Dataset extract Block Start
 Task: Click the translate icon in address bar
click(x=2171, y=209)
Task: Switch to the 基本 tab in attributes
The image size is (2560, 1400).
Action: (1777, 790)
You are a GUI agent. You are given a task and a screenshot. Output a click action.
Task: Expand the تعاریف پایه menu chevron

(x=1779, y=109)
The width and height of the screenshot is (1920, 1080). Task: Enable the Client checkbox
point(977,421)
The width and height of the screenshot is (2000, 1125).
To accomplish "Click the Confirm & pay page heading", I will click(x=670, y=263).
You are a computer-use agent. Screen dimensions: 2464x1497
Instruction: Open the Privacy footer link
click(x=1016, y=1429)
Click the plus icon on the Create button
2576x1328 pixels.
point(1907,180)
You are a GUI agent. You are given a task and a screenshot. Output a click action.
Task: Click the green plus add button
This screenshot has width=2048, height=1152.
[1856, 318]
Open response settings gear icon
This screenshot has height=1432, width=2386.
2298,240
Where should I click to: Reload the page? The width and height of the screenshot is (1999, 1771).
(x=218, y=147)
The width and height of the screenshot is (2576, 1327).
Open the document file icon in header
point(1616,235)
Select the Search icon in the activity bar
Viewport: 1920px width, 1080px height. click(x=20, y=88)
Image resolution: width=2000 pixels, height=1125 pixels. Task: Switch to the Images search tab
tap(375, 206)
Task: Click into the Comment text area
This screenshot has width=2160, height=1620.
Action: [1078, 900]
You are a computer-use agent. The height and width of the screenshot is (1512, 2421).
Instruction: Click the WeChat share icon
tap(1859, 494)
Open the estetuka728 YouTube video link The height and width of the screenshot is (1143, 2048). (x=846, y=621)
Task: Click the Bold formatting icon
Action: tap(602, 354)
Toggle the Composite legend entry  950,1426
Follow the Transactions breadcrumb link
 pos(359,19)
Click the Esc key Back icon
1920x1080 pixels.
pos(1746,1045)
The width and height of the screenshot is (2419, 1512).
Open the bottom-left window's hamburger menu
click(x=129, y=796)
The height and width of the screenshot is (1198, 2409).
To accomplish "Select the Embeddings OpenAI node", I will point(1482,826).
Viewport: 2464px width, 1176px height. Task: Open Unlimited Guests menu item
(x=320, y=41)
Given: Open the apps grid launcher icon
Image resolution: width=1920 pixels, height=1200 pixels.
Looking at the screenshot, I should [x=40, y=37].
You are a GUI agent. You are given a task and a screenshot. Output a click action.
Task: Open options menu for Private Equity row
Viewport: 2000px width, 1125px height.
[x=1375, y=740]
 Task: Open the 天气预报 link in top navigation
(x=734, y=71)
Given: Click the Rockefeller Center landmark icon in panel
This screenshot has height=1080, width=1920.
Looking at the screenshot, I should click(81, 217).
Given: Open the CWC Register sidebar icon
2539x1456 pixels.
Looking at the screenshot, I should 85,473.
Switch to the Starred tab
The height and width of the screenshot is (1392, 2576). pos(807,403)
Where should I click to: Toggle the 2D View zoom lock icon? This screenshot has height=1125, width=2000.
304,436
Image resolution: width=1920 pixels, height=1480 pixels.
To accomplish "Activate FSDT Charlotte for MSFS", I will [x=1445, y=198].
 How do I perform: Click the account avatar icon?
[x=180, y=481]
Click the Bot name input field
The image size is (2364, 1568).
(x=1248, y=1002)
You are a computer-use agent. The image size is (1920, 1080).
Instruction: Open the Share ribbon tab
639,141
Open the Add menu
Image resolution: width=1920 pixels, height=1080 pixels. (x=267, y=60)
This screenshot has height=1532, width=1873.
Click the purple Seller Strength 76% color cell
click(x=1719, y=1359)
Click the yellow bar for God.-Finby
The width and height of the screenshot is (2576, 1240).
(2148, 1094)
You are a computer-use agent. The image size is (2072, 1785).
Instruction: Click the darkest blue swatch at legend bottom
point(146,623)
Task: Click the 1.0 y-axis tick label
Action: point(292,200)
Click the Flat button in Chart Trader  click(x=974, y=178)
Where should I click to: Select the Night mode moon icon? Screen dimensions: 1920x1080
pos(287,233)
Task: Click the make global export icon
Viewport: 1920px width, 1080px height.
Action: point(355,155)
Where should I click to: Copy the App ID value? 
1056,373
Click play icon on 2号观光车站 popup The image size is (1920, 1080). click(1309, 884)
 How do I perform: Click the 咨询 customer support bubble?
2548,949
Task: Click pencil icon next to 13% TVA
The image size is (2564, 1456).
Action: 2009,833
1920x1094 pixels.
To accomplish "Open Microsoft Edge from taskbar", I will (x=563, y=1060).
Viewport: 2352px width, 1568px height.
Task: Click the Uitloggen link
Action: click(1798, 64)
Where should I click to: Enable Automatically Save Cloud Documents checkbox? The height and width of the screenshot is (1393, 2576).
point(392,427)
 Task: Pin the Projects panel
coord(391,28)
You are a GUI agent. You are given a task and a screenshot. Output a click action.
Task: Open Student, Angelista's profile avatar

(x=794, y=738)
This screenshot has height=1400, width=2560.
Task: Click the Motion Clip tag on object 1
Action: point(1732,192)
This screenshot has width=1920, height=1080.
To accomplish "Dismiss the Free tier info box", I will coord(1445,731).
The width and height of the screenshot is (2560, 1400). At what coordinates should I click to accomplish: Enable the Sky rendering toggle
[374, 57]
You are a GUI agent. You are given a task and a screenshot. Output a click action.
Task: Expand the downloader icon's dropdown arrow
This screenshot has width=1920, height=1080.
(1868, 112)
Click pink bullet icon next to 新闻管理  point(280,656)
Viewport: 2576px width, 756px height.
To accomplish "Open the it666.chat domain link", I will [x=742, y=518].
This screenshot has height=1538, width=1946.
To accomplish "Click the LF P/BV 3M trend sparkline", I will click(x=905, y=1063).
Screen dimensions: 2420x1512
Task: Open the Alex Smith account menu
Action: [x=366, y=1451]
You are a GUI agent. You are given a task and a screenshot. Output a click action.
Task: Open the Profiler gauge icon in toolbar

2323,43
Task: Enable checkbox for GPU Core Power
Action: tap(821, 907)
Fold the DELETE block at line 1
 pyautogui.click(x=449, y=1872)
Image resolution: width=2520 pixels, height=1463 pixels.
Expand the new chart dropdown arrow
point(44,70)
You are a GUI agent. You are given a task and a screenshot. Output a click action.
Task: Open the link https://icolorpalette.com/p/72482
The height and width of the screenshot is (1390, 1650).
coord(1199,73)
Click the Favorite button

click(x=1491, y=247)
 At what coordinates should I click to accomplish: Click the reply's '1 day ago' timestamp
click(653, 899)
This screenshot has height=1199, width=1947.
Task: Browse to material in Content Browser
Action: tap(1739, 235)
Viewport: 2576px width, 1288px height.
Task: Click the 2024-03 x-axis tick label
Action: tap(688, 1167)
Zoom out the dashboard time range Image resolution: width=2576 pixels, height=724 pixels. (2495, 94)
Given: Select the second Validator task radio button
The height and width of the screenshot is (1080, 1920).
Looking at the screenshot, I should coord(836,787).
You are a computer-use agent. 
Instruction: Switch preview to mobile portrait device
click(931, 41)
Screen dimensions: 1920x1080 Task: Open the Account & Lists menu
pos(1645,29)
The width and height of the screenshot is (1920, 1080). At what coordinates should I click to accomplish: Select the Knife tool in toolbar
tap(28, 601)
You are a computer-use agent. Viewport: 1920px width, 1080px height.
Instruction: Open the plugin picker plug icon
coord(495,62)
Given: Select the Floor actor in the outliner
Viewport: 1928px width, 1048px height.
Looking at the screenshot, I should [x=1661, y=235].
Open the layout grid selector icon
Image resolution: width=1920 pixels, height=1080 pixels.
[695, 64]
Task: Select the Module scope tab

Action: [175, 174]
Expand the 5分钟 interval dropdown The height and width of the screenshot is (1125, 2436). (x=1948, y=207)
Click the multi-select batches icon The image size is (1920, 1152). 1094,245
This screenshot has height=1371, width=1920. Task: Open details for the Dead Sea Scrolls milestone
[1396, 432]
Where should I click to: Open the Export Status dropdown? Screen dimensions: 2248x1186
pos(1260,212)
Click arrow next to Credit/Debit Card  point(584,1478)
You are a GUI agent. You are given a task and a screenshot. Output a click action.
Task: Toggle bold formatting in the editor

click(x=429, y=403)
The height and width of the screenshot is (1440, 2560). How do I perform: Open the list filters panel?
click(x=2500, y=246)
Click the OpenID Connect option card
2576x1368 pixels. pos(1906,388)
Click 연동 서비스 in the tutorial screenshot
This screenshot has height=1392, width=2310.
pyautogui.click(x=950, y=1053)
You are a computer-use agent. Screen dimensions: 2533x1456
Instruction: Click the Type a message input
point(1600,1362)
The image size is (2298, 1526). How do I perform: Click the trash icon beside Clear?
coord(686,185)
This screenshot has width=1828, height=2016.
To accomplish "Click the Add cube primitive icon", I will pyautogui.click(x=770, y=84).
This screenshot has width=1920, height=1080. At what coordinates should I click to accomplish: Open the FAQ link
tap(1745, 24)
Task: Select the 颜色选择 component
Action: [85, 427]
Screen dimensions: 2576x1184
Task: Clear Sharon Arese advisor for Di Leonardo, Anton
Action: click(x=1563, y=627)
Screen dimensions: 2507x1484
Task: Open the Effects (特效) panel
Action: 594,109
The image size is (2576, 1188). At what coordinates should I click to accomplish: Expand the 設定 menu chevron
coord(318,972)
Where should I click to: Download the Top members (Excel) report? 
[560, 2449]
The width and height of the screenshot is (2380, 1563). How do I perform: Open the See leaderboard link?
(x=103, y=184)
Dataset extract Block End
Exercise requirements
Among the entries, how many lines contain the string "computer"? Give the number without anything else.

Exercise output
7